Widespread outbreaks of gerbil infestations have been reported in the summer grain production regions, with damage being reported in the Free State, North West and KwaZulu- Natal. This was according to Dr Gerhard Verdoorn, CropLife SA’s operations and stewardship manager.

Verdoorn said various species of rodents fed on crops, depending on the nature of the crop, as well as the biome in which the crop was produced. In the summer grain production regions, gerbils posed a particular problem.

While gerbils dug up grain seeds immediately after planting, they caused the most damage when seeds began germinating.

“This is most probably due to the seeds being soft and more palatable than when newly planted. Gerbils are small rodents with short tails and long hind legs. Colonies of thousands of animals/ha are not unknown,” Verdoorn explained.

Gerbils were able to dig as much as 30m away from their burrows on the edge of a crop field to reach the seeds.

Populations could be expected to explode in the first weeks after planting due to the ample food supply.

It was therefore essential that producers started implementing precautionary measures as soon as possible.

“Daily scouting for gerbils is of the essence.
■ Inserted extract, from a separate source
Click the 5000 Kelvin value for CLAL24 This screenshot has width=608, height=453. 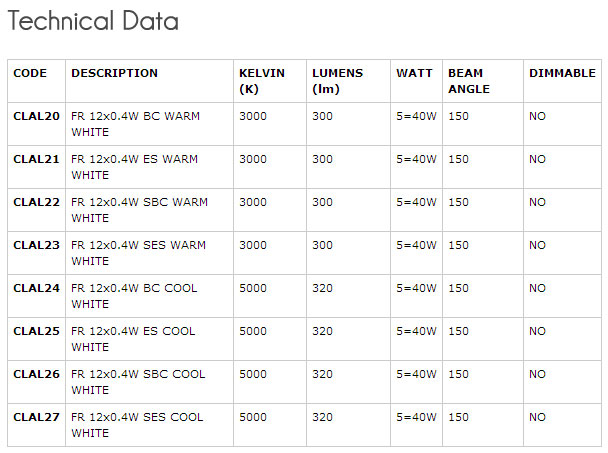pyautogui.click(x=253, y=288)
This is the only way colonies can be timeously detected. Its’s obviously much easier to manage small and isolated outbreaks [as opposed] to huge ones,” he added.

Verdoorn advised farmers to only use registered rodenticides as listed in CropLife’s gerbil management plan.

These rodenticides needed to be placed in bait boxes or gerbil burrows. Scattering rodenticides onto the soil surface was not only illegal, but ineffective and posed a severe risk to biodiversity, as did the use of products that were not explicitly registered as rodenticides to be used against gerbils.

“We also encourage grain farmers to create an environment that is conducive to owls and diurnal raptors, such as erecting owl boxes. These birds are valuable assets in gerbil control,” Verdoorn added.

According to the Food and Agriculture Organization of the United Nations (FAO), gerbils were nocturnal and terrestrial. They usually walked on all fours, but when alarmed, they could flee in running bounds of up to 1,5m in height and more than 3m in length. They had powerful, well-developed hind limbs and were mainly granivorous.